PASSAGE PROVIDED =

+++

Unfortunately, the sequential relationships that ultimately drive the schedule (i.e. the logical “plan”) can be difficult to communicate or analyze for all but the simplest projects. This is because Total Float – the telltale indicator of logical-path connectivity in simple projects – becomes unreliable (or unintelligible) for such purposes in the presence of variable activity calendars or late constraints. As a result, complex schedule models lose both usefulness and credibility among project stakeholders unless schedule managers go beyond the simple communication of dates, durations, and float.
Multiple Float Paths
Oracle’s Primavera P6 software (P6) has always included an option to compute “Multiple Float Paths” when calculating the schedule, but many experienced planners seem unfamiliar with it. The option facilitates the identification of the “driving” and “near-driving” logical paths for a single selected activity. The selected activity can be a key project milestone that may or may not correspond to the end of the project, or it may be a simple intermediate activity of particular or urgent concern.
Figure 1 represents a simple project for construction and handover of a small utility installation – originally modeled in Microsoft Project and then converted to Primavera P6. (The model was developed primarily for illustrating the impact of calendars and constraints; the work techniques illustrated are neither typical nor ideal.)
- There are contractually-derived late-finish constraints on the Construction Project Complete milestone (24Apr’15) and the final Project Acceptance milestone (29Apr’15). These constraints affect the late dates (and consequently Total Float) for these activities and (parts of) their chains of predecessors.
- There is a late-finish constraint (25Feb’15) on the “Install Fence” activity (reason not known), with similar impacts on late dates and Total Float.
- Activities are scheduled using a 4d x 8h work week (M-Th), except for the two initial milestones which utilize a 24-hour calendar, and the final two Customer Checkout activies which utilize a 5d x 8h workweek.

+++

SOURCE DATA =
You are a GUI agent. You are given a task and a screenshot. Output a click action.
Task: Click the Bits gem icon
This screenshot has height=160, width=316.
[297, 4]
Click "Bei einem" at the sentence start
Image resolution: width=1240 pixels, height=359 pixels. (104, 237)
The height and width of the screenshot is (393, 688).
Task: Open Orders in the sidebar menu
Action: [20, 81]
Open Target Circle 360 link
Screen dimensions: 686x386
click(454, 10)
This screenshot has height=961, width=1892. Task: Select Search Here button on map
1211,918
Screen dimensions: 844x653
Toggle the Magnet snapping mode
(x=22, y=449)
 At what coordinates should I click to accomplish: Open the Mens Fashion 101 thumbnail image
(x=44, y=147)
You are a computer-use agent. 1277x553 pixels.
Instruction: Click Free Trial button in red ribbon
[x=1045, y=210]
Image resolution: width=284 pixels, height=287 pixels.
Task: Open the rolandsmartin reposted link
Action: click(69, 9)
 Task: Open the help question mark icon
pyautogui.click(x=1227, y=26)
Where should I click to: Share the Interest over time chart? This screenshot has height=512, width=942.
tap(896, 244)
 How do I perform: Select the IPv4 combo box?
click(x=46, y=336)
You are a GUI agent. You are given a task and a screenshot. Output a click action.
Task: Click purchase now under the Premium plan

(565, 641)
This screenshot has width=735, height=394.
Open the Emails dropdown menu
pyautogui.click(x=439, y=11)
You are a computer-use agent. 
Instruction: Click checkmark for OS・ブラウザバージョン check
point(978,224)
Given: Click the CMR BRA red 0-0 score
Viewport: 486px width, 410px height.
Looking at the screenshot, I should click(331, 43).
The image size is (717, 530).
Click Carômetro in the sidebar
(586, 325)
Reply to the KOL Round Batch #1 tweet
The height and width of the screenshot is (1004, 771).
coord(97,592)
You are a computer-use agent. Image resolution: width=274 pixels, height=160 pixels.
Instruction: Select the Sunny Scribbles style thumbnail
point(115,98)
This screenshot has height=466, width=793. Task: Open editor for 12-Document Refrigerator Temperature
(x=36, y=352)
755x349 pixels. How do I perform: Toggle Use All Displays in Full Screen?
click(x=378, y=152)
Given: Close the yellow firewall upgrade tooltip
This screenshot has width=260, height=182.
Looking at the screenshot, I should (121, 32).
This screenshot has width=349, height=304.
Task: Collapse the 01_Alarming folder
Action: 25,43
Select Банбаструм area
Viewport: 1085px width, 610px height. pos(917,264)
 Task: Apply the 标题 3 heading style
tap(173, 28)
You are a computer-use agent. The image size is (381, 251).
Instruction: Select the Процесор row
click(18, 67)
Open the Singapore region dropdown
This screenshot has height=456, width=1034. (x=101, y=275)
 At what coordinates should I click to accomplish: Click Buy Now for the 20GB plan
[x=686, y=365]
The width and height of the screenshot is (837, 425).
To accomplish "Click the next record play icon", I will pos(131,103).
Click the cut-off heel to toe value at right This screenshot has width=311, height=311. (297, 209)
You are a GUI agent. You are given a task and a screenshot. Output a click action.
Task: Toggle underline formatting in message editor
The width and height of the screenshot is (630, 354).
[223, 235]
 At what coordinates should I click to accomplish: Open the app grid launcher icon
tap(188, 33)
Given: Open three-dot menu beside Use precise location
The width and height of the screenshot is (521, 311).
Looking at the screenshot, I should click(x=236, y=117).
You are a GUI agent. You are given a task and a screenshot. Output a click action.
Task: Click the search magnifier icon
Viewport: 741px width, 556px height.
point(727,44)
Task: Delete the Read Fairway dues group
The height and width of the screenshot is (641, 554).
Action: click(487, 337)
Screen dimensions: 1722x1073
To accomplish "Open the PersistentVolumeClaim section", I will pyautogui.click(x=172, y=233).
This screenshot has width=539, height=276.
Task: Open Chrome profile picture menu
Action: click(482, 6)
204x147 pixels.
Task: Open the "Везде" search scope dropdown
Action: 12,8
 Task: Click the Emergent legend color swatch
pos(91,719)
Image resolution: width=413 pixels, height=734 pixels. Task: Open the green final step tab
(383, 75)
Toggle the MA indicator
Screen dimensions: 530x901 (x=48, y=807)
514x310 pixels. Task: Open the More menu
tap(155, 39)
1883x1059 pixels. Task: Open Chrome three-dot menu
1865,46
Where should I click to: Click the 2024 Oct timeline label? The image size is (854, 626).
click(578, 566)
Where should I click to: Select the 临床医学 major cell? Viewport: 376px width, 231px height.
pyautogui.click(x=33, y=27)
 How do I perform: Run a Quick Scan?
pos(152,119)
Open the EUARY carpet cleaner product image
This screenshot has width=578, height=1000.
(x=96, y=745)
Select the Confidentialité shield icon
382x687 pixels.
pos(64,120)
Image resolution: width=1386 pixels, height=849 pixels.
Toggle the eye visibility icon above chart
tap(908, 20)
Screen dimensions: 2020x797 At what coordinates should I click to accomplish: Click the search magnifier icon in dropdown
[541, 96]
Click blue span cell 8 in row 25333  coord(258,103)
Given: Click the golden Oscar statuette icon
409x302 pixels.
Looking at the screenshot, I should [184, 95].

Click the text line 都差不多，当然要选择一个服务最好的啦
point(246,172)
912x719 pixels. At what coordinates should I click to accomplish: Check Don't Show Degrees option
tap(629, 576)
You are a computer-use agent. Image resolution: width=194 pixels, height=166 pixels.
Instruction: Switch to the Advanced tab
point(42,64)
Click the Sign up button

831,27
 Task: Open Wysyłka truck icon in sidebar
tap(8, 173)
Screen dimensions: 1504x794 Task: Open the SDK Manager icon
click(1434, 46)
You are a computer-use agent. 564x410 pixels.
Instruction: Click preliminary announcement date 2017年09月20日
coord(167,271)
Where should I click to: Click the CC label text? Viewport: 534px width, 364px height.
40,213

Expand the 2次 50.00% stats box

+++

REQUEST 1 = Recast the records from the line containing "Screen dimensions: 844x653" through the line containing "click(x=378, y=152)" as a Markdown table with the columns Row and Line, numbering each row and leaving out blank lines.
REQUEST 2 = Continue the text on multiple float paths in Primavera P6 from the point where it stops.

WRITTEN ANSWER 1 =
| Row | Line |
|---|---|
| 1 | Screen dimensions: 844x653 |
| 2 | Toggle the Magnet snapping mode |
| 3 | (x=22, y=449) |
| 4 |  At what coordinates should I click to accomplish: Open the Mens Fashion 101 thumbnail image |
| 5 | (x=44, y=147) |
| 6 | You are a computer-use agent. 1277x553 pixels. |
| 7 | Instruction: Click Free Trial button in red ribbon |
| 8 | [x=1045, y=210] |
| 9 | Image resolution: width=284 pixels, height=287 pixels. |
| 10 | Task: Open the rolandsmartin reposted link |
| 11 | Action: click(69, 9) |
| 12 |  Task: Open the help question mark icon |
| 13 | pyautogui.click(x=1227, y=26) |
| 14 | Where should I click to: Share the Interest over time chart? This screenshot has height=512, width=942. |
| 15 | tap(896, 244) |
| 16 |  How do I perform: Select the IPv4 combo box? |
| 17 | click(x=46, y=336) |
| 18 | You are a GUI agent. You are given a task and a screenshot. Output a click action. |
| 19 | Task: Click purchase now under the Premium plan |
| 20 | (565, 641) |
| 21 | This screenshot has width=735, height=394. |
| 22 | Open the Emails dropdown menu |
| 23 | pyautogui.click(x=439, y=11) |
| 24 | You are a computer-use agent.  |
| 25 | Instruction: Click checkmark for OS・ブラウザバージョン check |
| 26 | point(978,224) |
| 27 | Given: Click the CMR BRA red 0-0 score |
| 28 | Viewport: 486px width, 410px height. |
| 29 | Looking at the screenshot, I should click(331, 43). |
| 30 | The image size is (717, 530). |
| 31 | Click Carômetro in the sidebar |
| 32 | (586, 325) |
| 33 | Reply to the KOL Round Batch #1 tweet |
| 34 | The height and width of the screenshot is (1004, 771). |
| 35 | coord(97,592) |
| 36 | You are a computer-use agent. Image resolution: width=274 pixels, height=160 pixels. |
| 37 | Instruction: Select the Sunny Scribbles style thumbnail |
| 38 | point(115,98) |
| 39 | This screenshot has height=466, width=793. Task: Open editor for 12-Document Refrigerator Temperature |
| 40 | (x=36, y=352) |
| 41 | 755x349 pixels. How do I perform: Toggle Use All Displays in Full Screen? |
| 42 | click(x=378, y=152) |

WRITTEN ANSWER 2 =
- The “Notice to Proceed” milestone is constrained to start no earlier than 10:00 PM on 05Jan’15.
- P6’s scheduling options are set to define critical path activities on the basis of “Longest Path” rather than Total Float, and the Gantt chart appears to properly display the Critical Path by this definition. Thus, the two initial milestones are marked as critical because they are driving the project’s completion, even though their calendars allow a higher value for total float.
Although “Longest Path” appears to correctly identify the driving path to the project completion (the Project Acceptance milestone), the contractor is equally interested in identifying the driving path to the “Construction Project Complete” intermediate milestone.
In P6’s advanced schedule options, we select “calculate multiple float paths” ending with the “Construction Project Complete” milestone” (Figure 2). As a rule, we calculate the multiple paths using “free float” rather than “total float”, since the former option best mimics “longest path” behavior.* The default number of paths to calculate is ten.
* See “P6-multiple-float-path-analysis-total-float-and-free-float-options” for more on these options.
Figure 3 illustrates the result of re-calculating the schedule then displaying a layout that arranges the activities by “Float Path” and sorting by “Float Path Order”. In this figure, “Float Path 1” is the driving logical path leading to the Construction Project Complete milestone. “Float Path 2” defines the first near-driving-path, “Float Path 3” defines the next near-driving path, etc. Each “float path” is essentially a discrete branch from the main, driving logical path. Obviously, Float Path 1 defines the activities that offer the most opportunity to accelerate the construction project (and maybe the most risk of extending it.) According to the figure, higher float paths tend to have higher values of total float, though the correlation is not universal.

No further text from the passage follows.